To determine the correct answer, we need to compare the opportunity costs of producing apples for both the American and Brazilian workers.
-
American Worker:
- Producing 20 pairs of shoes costs the worker the opportunity to produce 100 apples.
- Thus, the opportunity cost of producing 1 pair of shoes is 5 apples (100 apples / 20 shoes).
- Conversely, the opportunity cost of producing 1 apple is 0.2 pairs of shoes (20 shoes / 100 apples).
-
Brazilian Worker:
- Producing 10 pairs of shoes costs the worker the opportunity to produce 20 apples.
- Thus, the opportunity cost of producing 1 pair of shoes is 2 apples (20 apples / 10 shoes).
- Conversely, the opportunity cost of producing 1 apple is 0.5 pairs of shoes (10 shoes / 20 apples).
Now, we compare the opportunity costs:
- For the American worker, producing apples has a higher opportunity cost (0.2 pairs of shoes per apple) compared to the Brazilian worker (0.5 pairs of shoes per apple).

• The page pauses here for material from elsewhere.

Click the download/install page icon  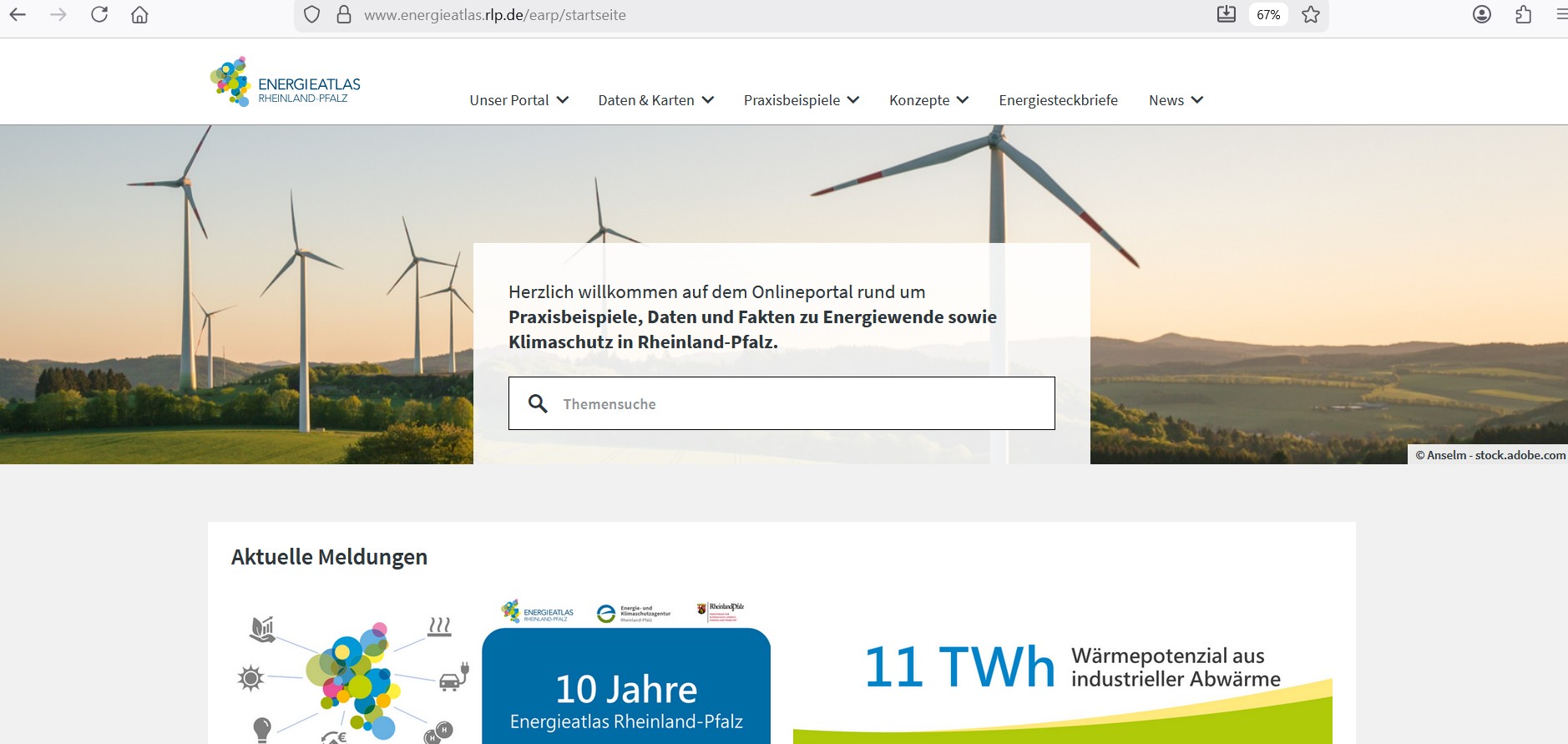1226,14
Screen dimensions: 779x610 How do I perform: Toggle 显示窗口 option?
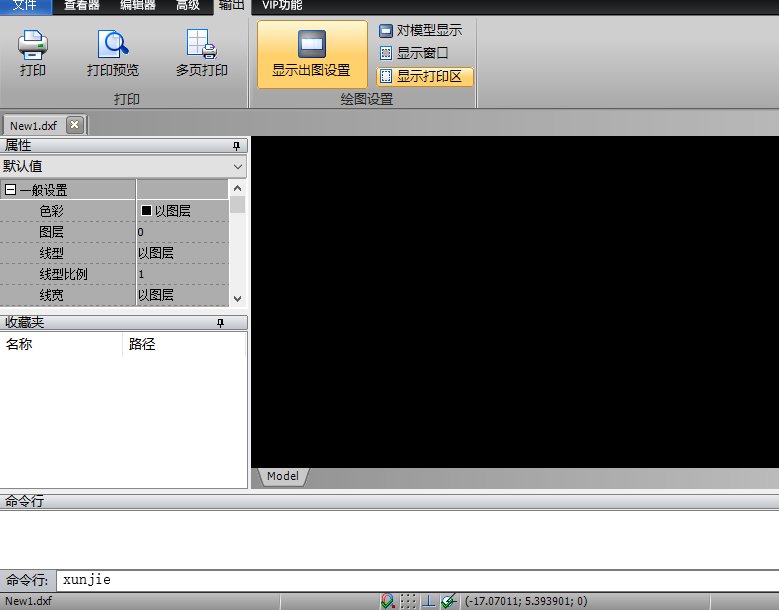(413, 53)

- Therefore, the American worker has a lower opportunity cost for producing apples.
Since the American worker can produce apples at a lower opportunity cost than the Brazilian worker, the United States has a comparative advantage in the production of apples.
So, the correct answer is: A. comparative disadvantage
(Note: The initial question stated that the United States has a comparative disadvantage, but based on the analysis, the United States has a comparative advantage in apples, thus the phrasing may contain an error.)